Methods: Fetal tracings sourced from 19 birthing centers through a US-based healthcare delivery organization were clinically interpreted, labeled, quality checked, and ratified by clinicians to be included in the study. The algorithm using deep learning and rule-based techniques was developed to identify segments of interest (accelerations, decelerations, and contractions). A three parallel one-dimensional Unet design with two inputs (FHR and UA) and one channel output each (for accelerations, decelerations, and contractions) was selected as the final architecture. Algorithm performance was evaluated through recall (sensitivity), precision, F1 score, and duration and numerical ratios.

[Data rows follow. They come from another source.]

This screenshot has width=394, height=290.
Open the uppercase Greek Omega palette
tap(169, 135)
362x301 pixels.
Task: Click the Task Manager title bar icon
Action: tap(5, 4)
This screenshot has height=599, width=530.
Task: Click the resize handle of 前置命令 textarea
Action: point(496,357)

Results: A total of 133,696 patient files were used to create fetal tracings. After the exclusion, labeling, and ratification processes, the final datasets included 1,600 tracings for training, 421 for validation, and 591 for testing. The model provided promising performance and achieved F1 scores of 0.803 for accelerations, 0.520 for decelerations, and 0.868 for contractions on the final test set, with a 91.5% predicted baseline accuracy (difference of ≤5 bpm) compared to clinician interpretation.
Conclusion: This study demonstrates the successful development of a novel AI algorithm utilizing FHR and UA data to analyze and interpret fetal tracing events and parameters. The algorithm may have potential to enhance patient care by supporting bedside clinician CTG interpretation.